### Exercise task
Present the records below as a numbered list, leaving out the blank lines.

------ Dataset extract ------

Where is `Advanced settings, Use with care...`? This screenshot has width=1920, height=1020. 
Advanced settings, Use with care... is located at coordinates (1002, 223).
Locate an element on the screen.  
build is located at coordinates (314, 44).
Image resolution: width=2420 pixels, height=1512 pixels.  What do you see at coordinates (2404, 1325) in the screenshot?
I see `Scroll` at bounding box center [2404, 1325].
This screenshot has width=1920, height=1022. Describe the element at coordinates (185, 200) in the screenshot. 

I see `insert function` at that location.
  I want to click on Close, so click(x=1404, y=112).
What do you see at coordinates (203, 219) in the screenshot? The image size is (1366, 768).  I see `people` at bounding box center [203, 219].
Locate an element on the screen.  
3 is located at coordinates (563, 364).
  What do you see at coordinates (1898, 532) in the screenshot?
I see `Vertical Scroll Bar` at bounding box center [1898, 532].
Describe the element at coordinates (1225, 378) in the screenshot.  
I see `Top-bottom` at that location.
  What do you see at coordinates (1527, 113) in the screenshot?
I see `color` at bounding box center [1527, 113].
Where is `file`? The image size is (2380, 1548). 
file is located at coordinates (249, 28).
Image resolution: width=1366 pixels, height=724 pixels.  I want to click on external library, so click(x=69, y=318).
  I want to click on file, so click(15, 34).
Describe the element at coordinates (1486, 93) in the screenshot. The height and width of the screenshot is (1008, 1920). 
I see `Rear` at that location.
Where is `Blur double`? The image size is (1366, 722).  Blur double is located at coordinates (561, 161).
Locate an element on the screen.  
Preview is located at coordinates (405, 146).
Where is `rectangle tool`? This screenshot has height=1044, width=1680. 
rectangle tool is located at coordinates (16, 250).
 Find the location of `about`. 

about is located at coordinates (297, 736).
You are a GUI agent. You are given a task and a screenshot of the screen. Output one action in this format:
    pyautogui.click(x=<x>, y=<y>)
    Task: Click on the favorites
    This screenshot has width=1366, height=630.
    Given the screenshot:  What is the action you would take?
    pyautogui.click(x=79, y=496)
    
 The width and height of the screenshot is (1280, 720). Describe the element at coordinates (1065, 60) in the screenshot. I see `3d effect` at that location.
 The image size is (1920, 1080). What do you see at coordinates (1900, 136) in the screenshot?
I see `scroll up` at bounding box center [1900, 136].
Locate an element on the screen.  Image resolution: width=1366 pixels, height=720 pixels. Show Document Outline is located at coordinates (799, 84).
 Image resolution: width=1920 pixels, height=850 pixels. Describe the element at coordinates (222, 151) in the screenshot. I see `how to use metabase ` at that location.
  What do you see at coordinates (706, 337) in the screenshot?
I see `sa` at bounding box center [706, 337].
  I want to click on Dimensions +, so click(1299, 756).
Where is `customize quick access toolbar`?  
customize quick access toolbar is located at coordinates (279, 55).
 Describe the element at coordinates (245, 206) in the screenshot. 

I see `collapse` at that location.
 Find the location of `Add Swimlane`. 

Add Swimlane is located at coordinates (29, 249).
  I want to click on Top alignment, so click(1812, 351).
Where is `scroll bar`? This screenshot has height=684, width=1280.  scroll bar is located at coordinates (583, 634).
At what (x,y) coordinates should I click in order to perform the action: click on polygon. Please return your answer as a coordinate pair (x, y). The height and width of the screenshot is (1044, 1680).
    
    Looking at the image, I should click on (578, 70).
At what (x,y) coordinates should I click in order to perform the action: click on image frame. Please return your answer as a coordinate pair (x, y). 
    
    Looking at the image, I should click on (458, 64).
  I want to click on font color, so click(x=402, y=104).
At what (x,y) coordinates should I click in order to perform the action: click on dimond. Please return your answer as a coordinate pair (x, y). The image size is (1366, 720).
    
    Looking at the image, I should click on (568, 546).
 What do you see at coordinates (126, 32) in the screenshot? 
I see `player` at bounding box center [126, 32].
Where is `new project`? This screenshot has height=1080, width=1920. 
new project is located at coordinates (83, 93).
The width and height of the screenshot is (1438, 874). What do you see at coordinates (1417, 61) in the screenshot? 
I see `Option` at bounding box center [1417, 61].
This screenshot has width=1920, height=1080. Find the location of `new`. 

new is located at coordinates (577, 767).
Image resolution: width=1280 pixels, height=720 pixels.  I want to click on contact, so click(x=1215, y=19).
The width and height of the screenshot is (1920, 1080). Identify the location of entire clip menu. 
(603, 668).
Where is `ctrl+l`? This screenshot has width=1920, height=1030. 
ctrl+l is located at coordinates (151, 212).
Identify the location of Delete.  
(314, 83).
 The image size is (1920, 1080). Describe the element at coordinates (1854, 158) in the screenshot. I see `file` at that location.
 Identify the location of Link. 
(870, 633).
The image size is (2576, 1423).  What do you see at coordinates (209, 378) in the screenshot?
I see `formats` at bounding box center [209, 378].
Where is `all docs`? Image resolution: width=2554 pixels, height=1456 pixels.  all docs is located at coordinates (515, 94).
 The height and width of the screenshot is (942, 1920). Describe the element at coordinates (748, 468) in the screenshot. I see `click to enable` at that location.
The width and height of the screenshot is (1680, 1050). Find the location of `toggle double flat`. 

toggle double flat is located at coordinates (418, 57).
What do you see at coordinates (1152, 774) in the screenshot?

------

### Solution to the problem
1. Where is `Advanced settings, Use with care...`? This screenshot has width=1920, height=1020. 
2. Advanced settings, Use with care... is located at coordinates (1002, 223).
3. Locate an element on the screen.  
4. build is located at coordinates (314, 44).
5. Image resolution: width=2420 pixels, height=1512 pixels.  What do you see at coordinates (2404, 1325) in the screenshot?
6. I see `Scroll` at bounding box center [2404, 1325].
7. This screenshot has width=1920, height=1022. Describe the element at coordinates (185, 200) in the screenshot. 
8. I see `insert function` at that location.
9.   I want to click on Close, so click(x=1404, y=112).
10. What do you see at coordinates (203, 219) in the screenshot? The image size is (1366, 768).  I see `people` at bounding box center [203, 219].
11. Locate an element on the screen.  
12. 3 is located at coordinates (563, 364).
13.   What do you see at coordinates (1898, 532) in the screenshot?
14. I see `Vertical Scroll Bar` at bounding box center [1898, 532].
15. Describe the element at coordinates (1225, 378) in the screenshot.  
16. I see `Top-bottom` at that location.
17.   What do you see at coordinates (1527, 113) in the screenshot?
18. I see `color` at bounding box center [1527, 113].
19. Where is `file`? The image size is (2380, 1548). 
20. file is located at coordinates (249, 28).
21. Image resolution: width=1366 pixels, height=724 pixels.  I want to click on external library, so click(x=69, y=318).
22.   I want to click on file, so click(15, 34).
23. Describe the element at coordinates (1486, 93) in the screenshot. The height and width of the screenshot is (1008, 1920). 
24. I see `Rear` at that location.
25. Where is `Blur double`? The image size is (1366, 722).  Blur double is located at coordinates (561, 161).
26. Locate an element on the screen.  
27. Preview is located at coordinates (405, 146).
28. Where is `rectangle tool`? This screenshot has height=1044, width=1680. 
29. rectangle tool is located at coordinates (16, 250).
30.  Find the location of `about`. 
31. about is located at coordinates (297, 736).
32. You are a GUI agent. You are given a task and a screenshot of the screen. Output one action in this format:
33.     pyautogui.click(x=<x>, y=<y>)
34.     Task: Click on the favorites
35.     This screenshot has width=1366, height=630.
36.     Given the screenshot:  What is the action you would take?
37.     pyautogui.click(x=79, y=496)
38.  The width and height of the screenshot is (1280, 720). Describe the element at coordinates (1065, 60) in the screenshot. I see `3d effect` at that location.
39.  The image size is (1920, 1080). What do you see at coordinates (1900, 136) in the screenshot?
40. I see `scroll up` at bounding box center [1900, 136].
41. Locate an element on the screen.  Image resolution: width=1366 pixels, height=720 pixels. Show Document Outline is located at coordinates (799, 84).
42.  Image resolution: width=1920 pixels, height=850 pixels. Describe the element at coordinates (222, 151) in the screenshot. I see `how to use metabase ` at that location.
43.   What do you see at coordinates (706, 337) in the screenshot?
44. I see `sa` at bounding box center [706, 337].
45.   I want to click on Dimensions +, so click(1299, 756).
46. Where is `customize quick access toolbar`?  
47. customize quick access toolbar is located at coordinates (279, 55).
48.  Describe the element at coordinates (245, 206) in the screenshot. 
49. I see `collapse` at that location.
50.  Find the location of `Add Swimlane`. 
51. Add Swimlane is located at coordinates (29, 249).
52.   I want to click on Top alignment, so click(1812, 351).
53. Where is `scroll bar`? This screenshot has height=684, width=1280.  scroll bar is located at coordinates (583, 634).
54. At what (x,y) coordinates should I click in order to perform the action: click on polygon. Please return your answer as a coordinate pair (x, y). The height and width of the screenshot is (1044, 1680).
55.     Looking at the image, I should click on (578, 70).
56. At what (x,y) coordinates should I click in order to perform the action: click on image frame. Please return your answer as a coordinate pair (x, y). 
57.     Looking at the image, I should click on (458, 64).
58.   I want to click on font color, so click(x=402, y=104).
59. At what (x,y) coordinates should I click in order to perform the action: click on dimond. Please return your answer as a coordinate pair (x, y). The image size is (1366, 720).
60.     Looking at the image, I should click on (568, 546).
61.  What do you see at coordinates (126, 32) in the screenshot? 
62. I see `player` at bounding box center [126, 32].
63. Where is `new project`? This screenshot has height=1080, width=1920. 
64. new project is located at coordinates (83, 93).
65. The width and height of the screenshot is (1438, 874). What do you see at coordinates (1417, 61) in the screenshot? 
66. I see `Option` at bounding box center [1417, 61].
67. This screenshot has width=1920, height=1080. Find the location of `new`. 
68. new is located at coordinates (577, 767).
69. Image resolution: width=1280 pixels, height=720 pixels.  I want to click on contact, so click(x=1215, y=19).
70. The width and height of the screenshot is (1920, 1080). Identify the location of entire clip menu. 
71. (603, 668).
72. Where is `ctrl+l`? This screenshot has width=1920, height=1030. 
73. ctrl+l is located at coordinates (151, 212).
74. Identify the location of Delete.  
75. (314, 83).
76.  The image size is (1920, 1080). Describe the element at coordinates (1854, 158) in the screenshot. I see `file` at that location.
77.  Identify the location of Link. 
78. (870, 633).
79. The image size is (2576, 1423).  What do you see at coordinates (209, 378) in the screenshot?
80. I see `formats` at bounding box center [209, 378].
81. Where is `all docs`? Image resolution: width=2554 pixels, height=1456 pixels.  all docs is located at coordinates (515, 94).
82.  The height and width of the screenshot is (942, 1920). Describe the element at coordinates (748, 468) in the screenshot. I see `click to enable` at that location.
83. The width and height of the screenshot is (1680, 1050). Find the location of `toggle double flat`. 
84. toggle double flat is located at coordinates (418, 57).
85. What do you see at coordinates (1152, 774) in the screenshot?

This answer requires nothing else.